**引用文**
桑原規子先生が『戦後版画にみる日米交流1945-1965』を刊行されました。
9月26日(木)~9月28日(土)の三日間ですが特集展示「創作版画から戦後版画へ」を開催し、本書を頒布します(税込み4,400円)。
9月28日(土)15時より、桑原規子先生のレクチャーとサイン会を開催します。
●出品作品(一部)紹介

恩地孝四郎 Koshiro ONCHI
《海の幻》
1945年
木版
イメージサイズ:24.0×23.3cm
シートサイズ:25.0×24.0cm

長谷川潔 Kiyoshi HASEGAWA
《樹と村の小寺院》
1959年
エッチング
イメージサイズ:33.5×24.0cm
シートサイズ:51.5×38.0cm
Ed.100
サインあり

前川千帆 MAEKAWA Senpan
《日本風景版画 軽井沢之部 避暑期の旧軽井沢》
1929年(昭和4年)
木版
16.5×23.5cm
版上サインあり

駒井哲郎 Tetsuro KOMAI
《花》
1965年
銅版(アクアチント)+手彩色
12.5×9.3cm
Ed.100
サインあり

内間安瑆 Ansei UCHIMA
《なぎさのリズム(波のリズム)》
1957年
木版
イメージサイズ: 37.6x170.5cm
シートサイズ: 44.0x174.0cm
Ed.50
サインあり
作品の見積り請求、在庫確認はこちらから
※お問合せには、必ず「件名」「お名前」「連絡先(住所)」を明記してください。
◆『戦後版画にみる日米交流1945-1965』出版記念「創作版画から戦後版画へ」
会期:2024年9月26日(木)~9月28日(土)
出品予定:恩地孝四郎、関野準一郎、吉田千鶴子、川西英、畦地梅太郎、長谷川潔、山林文子、前川千帆、駒井哲郎、内間安瑆、内間俊子、他
9月28日(土)15時より、桑原規子先生によるレクチャーとサイン会を開催します(予約不要)。

*画廊亭主敬白
恩地孝四郎をはじめ日本の版画研究の第一人者・桑原規子先生が待望の二冊目の著書『戦後版画にみる日米交流1945-1965』を刊行されました。著者からのメッセージをご寄稿いただくとともに、9月28日(土)15時より、桑原規子先生のレクチャーとサイン会を開催し、本書を頒布します。予約不要、どなたでも参加できます。
著者からのメッセージ(再録)
2024年8月16日
『恩地孝四郎研究:版画のモダニズム』刊行から12年の時が過ぎ、ようやくこの夏、念願の本『戦後版画にみる日米交流1945-1965』をせりか書房から上梓することができた。
まずはこの本のための調査にご協力くださった国内外の美術館や研究機関の方々、作家のご遺族に心よりお礼を申し上げたい。
本書は、戦後国際的に高い評価を得た日本の版画を対象として、日米の美術交流について論じたものである。対象とした時代は、終戦から東京オリンピックが開催された時期、すなわち占領期から冷戦初期までのおよそ20年間である。むろんそこには1955年に亡くなった恩地も含まれるのであるが、今回の本でおもに焦点を当てているのは、なぜ戦前注目を浴びなかった創作版画が戦後高い評価を得ることができたのか、またそうした状況が出現した要因はどこにあったのかという点である。

**やること**
上の引用文のうち、「内間安瑆 Ansei UCHIMA」から「会期:2024年9月26日(木)~9月28日(土)」までを一字一句違えずに書き写してもらえますか。 このデータは引用文の内容とは関係がありません。

**提供データ**
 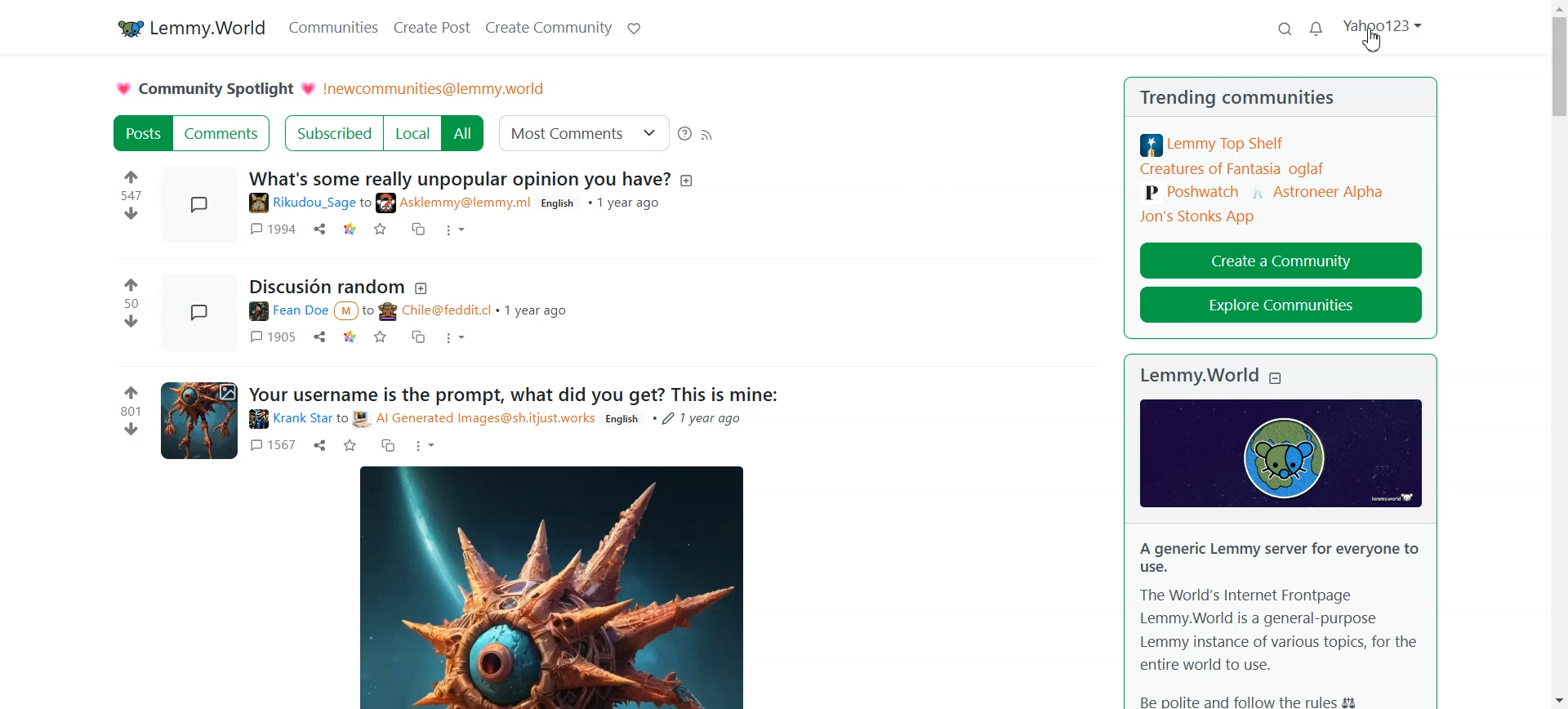 What do you see at coordinates (321, 338) in the screenshot?
I see `share` at bounding box center [321, 338].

**回答**
内間安瑆 Ansei UCHIMA
《なぎさのリズム(波のリズム)》
1957年
木版
イメージサイズ: 37.6x170.5cm
シートサイズ: 44.0x174.0cm
Ed.50
サインあり
作品の見積り請求、在庫確認はこちらから
※お問合せには、必ず「件名」「お名前」「連絡先(住所)」を明記してください。
◆『戦後版画にみる日米交流1945-1965』出版記念「創作版画から戦後版画へ」
会期:2024年9月26日(木)~9月28日(土)